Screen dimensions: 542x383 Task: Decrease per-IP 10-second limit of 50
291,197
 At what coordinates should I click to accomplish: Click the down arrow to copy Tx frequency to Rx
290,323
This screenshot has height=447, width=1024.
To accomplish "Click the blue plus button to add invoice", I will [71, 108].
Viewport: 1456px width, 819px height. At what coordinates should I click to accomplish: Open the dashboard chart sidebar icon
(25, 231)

☆ ☆ ☆

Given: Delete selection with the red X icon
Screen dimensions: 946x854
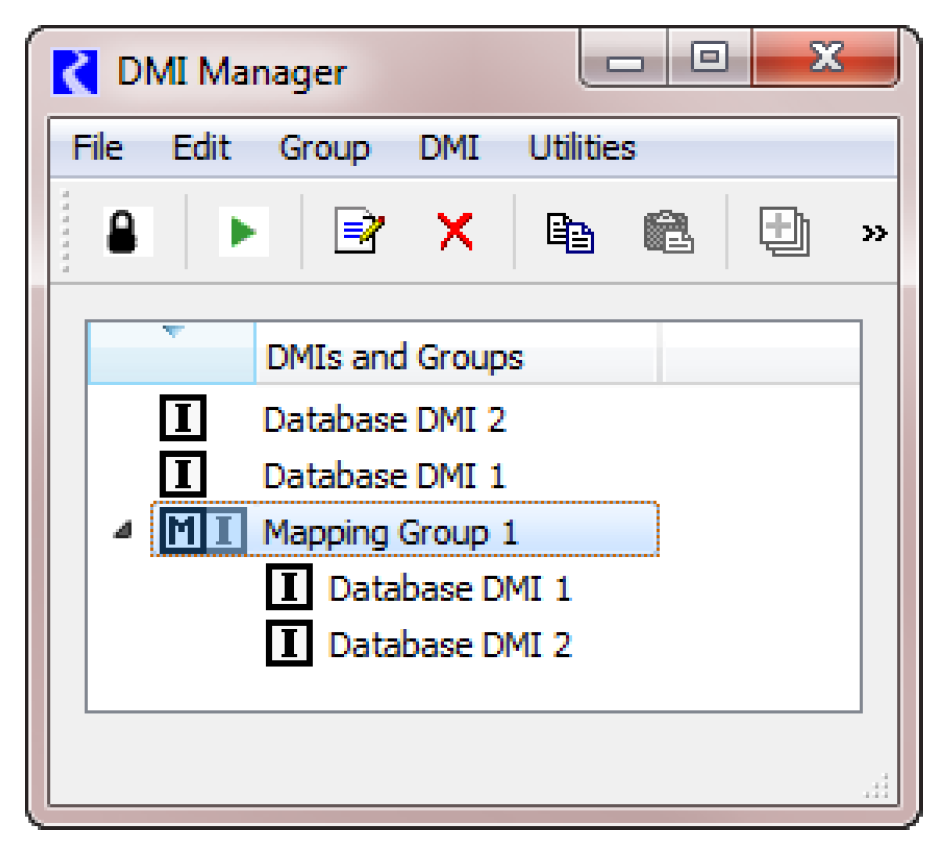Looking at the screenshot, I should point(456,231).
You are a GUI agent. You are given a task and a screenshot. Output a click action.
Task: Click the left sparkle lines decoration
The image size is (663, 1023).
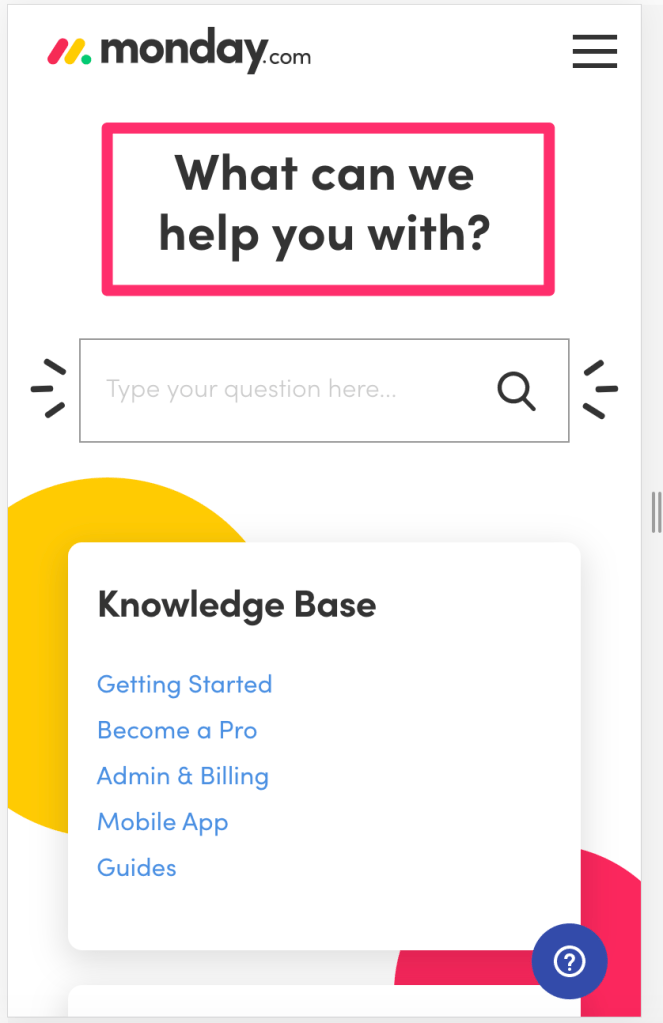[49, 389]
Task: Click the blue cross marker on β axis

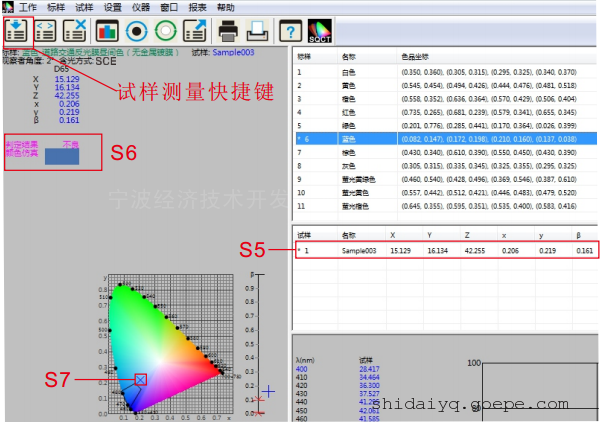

☆ ☆ ☆

**Assignment**
Please show every line of the material that contains the string "blue".

**Response to the exercise**
To accomplish "Click the blue plus button to add invoice", I will [71, 108].
Task: Click the blue cross marker on β axis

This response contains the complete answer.